Step | Description |
---|---|
1. Set Up the Cable Machine | Adjust the pulley on the cable machine to the lowest setting. Attach a single handle or D-handle to the pulley. |
2. Position Yourself | Stand with your feet shoulder-width apart, facing the machine. Hold the handle in one hand with your arm straight down by your side. Take a small step away to create tension. |
3. Engage Your Core | Keep your core tight and back straight for stability. Avoid leaning towards the machine; keep your torso upright. |
4. Execute the Raise | With a slight bend in your elbow, lift your arm out to the side until it’s parallel to the floor. Lead with your elbow to engage the lateral deltoid. Pause at the top. |
5. Controlled Lowering | Slowly lower your arm back to the starting position, resisting the pull of the cable. Repeat for the desired number of reps before switching to the other arm. |
For beginners, aim for 3 sets of 12–15 reps. This rep range helps build muscle endurance and strength while ensuring you maintain good form. As you progress, you can experiment with heavier weights and lower reps or lighter weights and higher reps to see what works best for you.
What to Avoid
Even the simplest exercises can be prone to mistakes, especially for beginners. Here’s what to watch out for:
Lifting Too Heavy
It’s tempting to load up on weight, but form is more important. Start with a lightweight that allows you to perform the exercise correctly.
Swinging the Arm
Shrugging Shoulders
Keep your shoulders down and relaxed during the movement. Shrugging your shoulders engages the trapezius muscle instead of the deltoid, which defeats the purpose of the exercise.

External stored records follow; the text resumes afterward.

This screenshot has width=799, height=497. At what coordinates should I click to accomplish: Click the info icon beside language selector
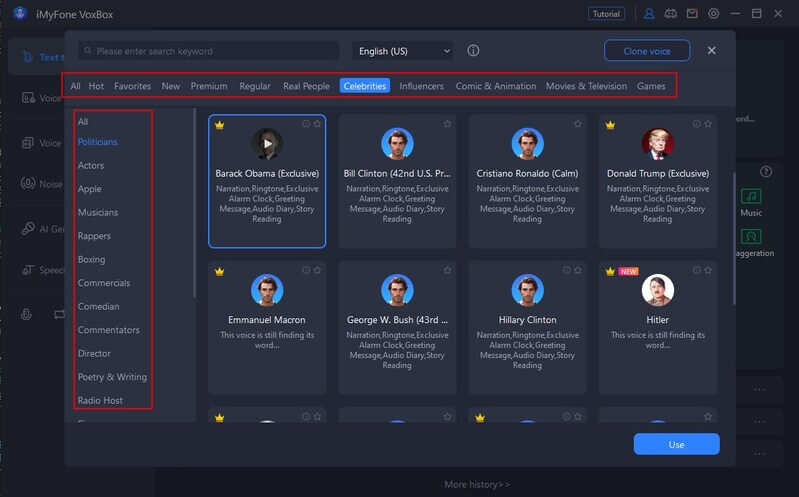coord(473,51)
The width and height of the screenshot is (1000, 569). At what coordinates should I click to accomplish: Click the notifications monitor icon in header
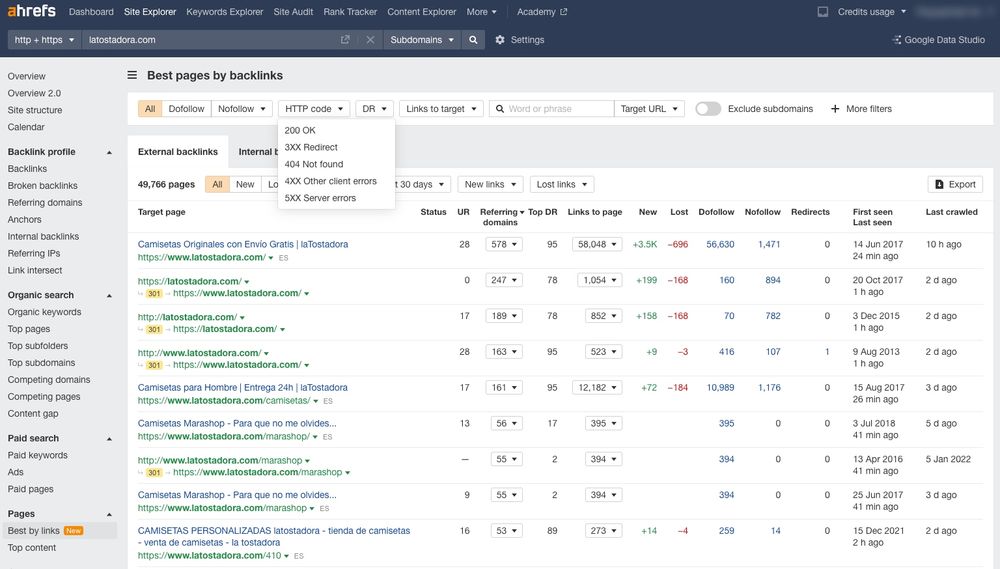(823, 11)
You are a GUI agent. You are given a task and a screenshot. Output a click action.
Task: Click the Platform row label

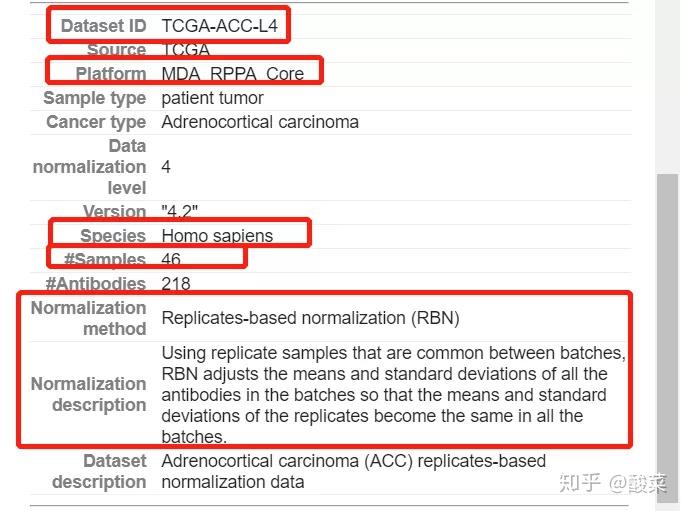[111, 74]
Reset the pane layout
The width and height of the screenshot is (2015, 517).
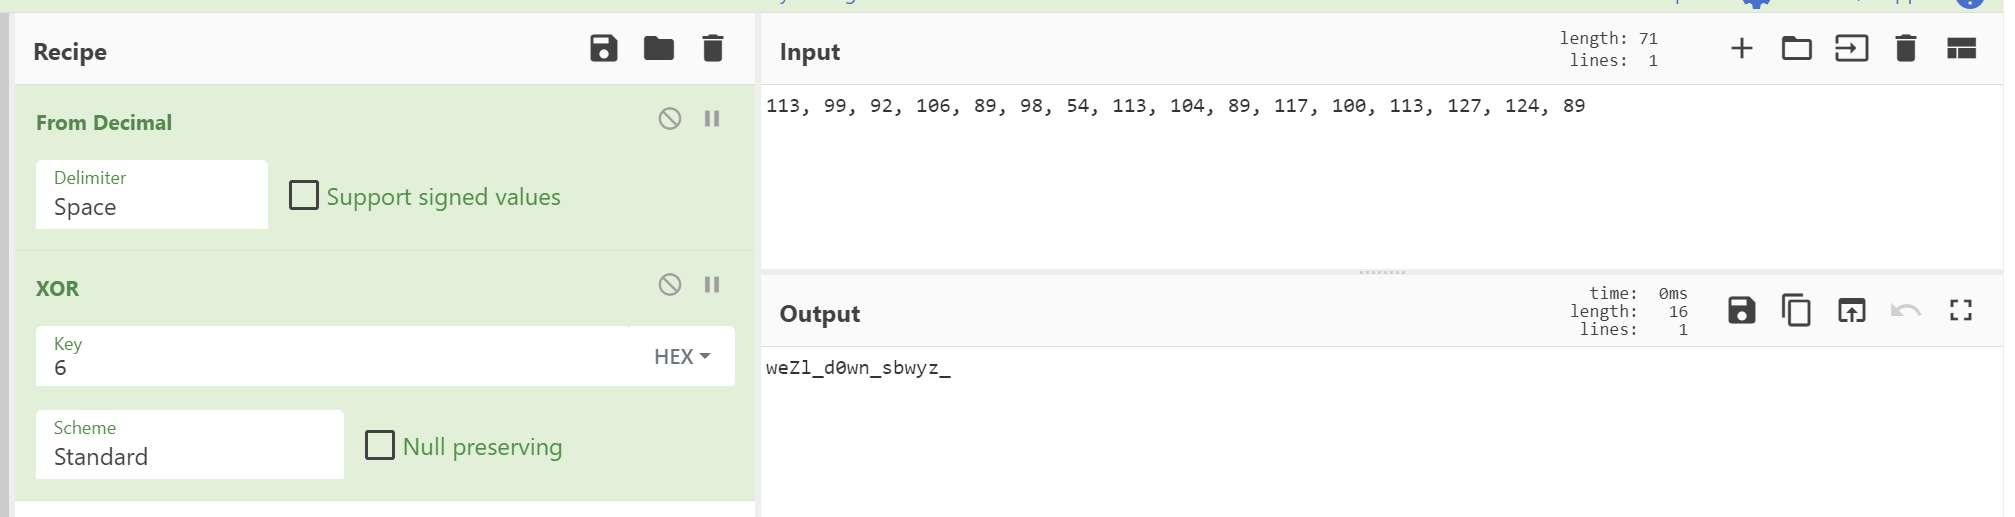click(x=1961, y=48)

Some other variations of the exercise
Here are a few variations you can try:
Exercise Variation | Description | Instructions |
---|---|---|
Behind-the-Back Cable Lateral Raise | Targets the deltoids from a different angle, providing a new stimulus for growth. | Stand with your back to the cable machine and reach behind to grab the handle. Perform the lateral raise as usual, noticing the change in muscle engagement. |
Single-Arm Cable Lateral Raise | Focusing on one arm helps ensure balanced strength between both sides of the body and corrects muscle imbalances. | Perform the lateral raise with one arm, concentrating on muscle contraction. Repeat for the other side. |
Seated Cable Lateral Raise | Removes assistance from the legs, focusing entirely on the deltoids. | Sit on a bench with the cable machine to your side. Perform the raise as you would standing, maintaining proper form. |
Incline Cable Lateral Raise | Engages the shoulder from a different angle, offering a more challenging variation. | Adjust a bench to an incline position. Lie on your side with the cable machine next to you. Perform the lateral raise, noting the difference in muscle activation due to the incline position. |
When to Include Cable Lateral Raises
Cable lateral raises are versatile and can be included in various types of workouts:
Workout Type
Incorporation of Cable Lateral Raises
Shoulder Day
Include cable lateral raises on a day dedicated to shoulders for targeted muscle growth.
Upper Body Day
Add them to your upper body workout as a complementary exercise.
Push Day
Since cable lateral raises involve pushing movements, they fit well into push-focused workouts.
Helpful Tips for Beginners!
Starting out with cable lateral raises might seem a bit scary, but these simple tips can help you get the most out of your workout:
Warm-Up Properly
Focus on Form
Nailing the right form is key to avoiding injuries and getting the best results. Begin with a weight you can handle easily, so you can control the movement and really focus on doing it right.
Increase Weight Gradually
As you get more comfortable with the exercise, start adding more weight. Just remember, form comes first. The goal is to work the muscle effectively, not just lift the heaviest weight you can.
Rest Between Sets
In Summary
Start light, focus on your form, and gradually increase the weight as you build strength. With time, you’ll notice significant improvements in your shoulder definition and overall upper body aesthetics.